A Piece Of History

photo of the week for Wednesday, 2010, July 28
Photographer: St. Mary Ranger Station

Before the rules changed back in February, this sign let visitors to Glacier National Park know that they couldn't carry firearms in the park. Now it's just one more piece of National Park Service history.

On the Web: www.nps.gov/glac

Comments

Actually, these are the new signs that just got sent out to every park to put on the outsides of buildings to remind people that while they can now carry in the parks, it is still illegal to bring them into buildings such as visitor centers, ranger stations, museums, etc.

Why do you need to carry in a Park?

Yes, why do you need to carry while in the Park?
The fears that have been accepted by too many people over the past 9 years need to be purged.
Remember: "We have met the enemy and he is us!" Pogo
"We have nothing to fear but fear itself" FDR

People carry inside the parks for the same reason they carry outside the parks, self defense against attack, whether it's human or wild animal. Congress, the President and the Supreme Court all agree. However, everyone has the freedom to make up their own minds, which is why some choose to carry and others not, but one group's position should not be forced on the other. I'm sure we can all survive together, some armed and others not, inside the park just as we do outside the gate.

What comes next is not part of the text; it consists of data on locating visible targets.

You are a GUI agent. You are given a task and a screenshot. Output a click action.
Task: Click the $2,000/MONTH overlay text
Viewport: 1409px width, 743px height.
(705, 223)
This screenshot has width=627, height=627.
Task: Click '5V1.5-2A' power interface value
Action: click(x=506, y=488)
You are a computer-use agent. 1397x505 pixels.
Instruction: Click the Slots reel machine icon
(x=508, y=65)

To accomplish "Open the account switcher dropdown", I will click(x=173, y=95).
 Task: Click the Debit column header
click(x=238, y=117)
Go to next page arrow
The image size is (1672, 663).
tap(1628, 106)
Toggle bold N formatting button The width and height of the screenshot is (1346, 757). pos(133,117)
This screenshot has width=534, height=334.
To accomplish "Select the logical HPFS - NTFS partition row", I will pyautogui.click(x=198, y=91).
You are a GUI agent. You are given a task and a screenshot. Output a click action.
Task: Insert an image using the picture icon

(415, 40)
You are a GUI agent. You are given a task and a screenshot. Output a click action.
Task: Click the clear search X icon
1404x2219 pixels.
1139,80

The locals I had the chance to meet, living around Yellowstone and Glacier, felt some relief that they could use their state-granted privileges legally in the parks. They know that threats don't go away once you cross an imaginary line. They live in Grizzly country and know that wind blowing in their faces or rain will reduce bear spray canisters to the likes of a small club. The visitors I met, however, especially those from New England, were more frightened of the chance of encountering an armed person than the Grizzly and 3 cubs they photographed, approaching and then standing 20' only away. Sure, I would have loved to get a shot of the Griz on Iceberg Lake Trail with my telephoto lens, after climbing the steep grade just to get off the trail, but the darn tourists were in the way.

The No Firearms signs were easy to spot in some areas of the parks I visited, but not in others. It was harder to find the one sign at the Apgar Villiage Visitor Center in Glacier than the many placards placed around the door to the Scuptor's Studio at Mt. Rushmore. There seemed to be no standard to placement. However, I noticed that some non-federal buildings had the same sign posted; it was just a copy of the federal sign with something like Xanterra Properties written on it and taped to the inside of windows at Yellowstone hotels and eateries, but not one was spotted in Glacier. I have a feeling the local management doesn't like guns, and that's OK, but unlike the verbiage on the signs intended for federally manned buildings, those that carry on Xanterra properties aren't breaking a federal law if they carry there. If noticed, they can be asked to leave, and if they don't leave they are breaking Trespassing laws. It's a shame to know that those who carried a firearm in their pocket destined to stay a night at Old Faithful Lodge will let such a sign deceive them, making them leave their firearm in their car where it can be easily stolen, rather than stay safely in their pocket.

I highly agree with corv78, I would much rather have a weapon and not need it, than to need it and not have it. If someone is not comfortable with carrying a weapon then they shouldn't carry one, for me I'd rather have something more than a can of seasoning protecting me from a grizzly. This law was passed for responsible gun owners, this will not increase crime in our great national parks system, this will make it safer.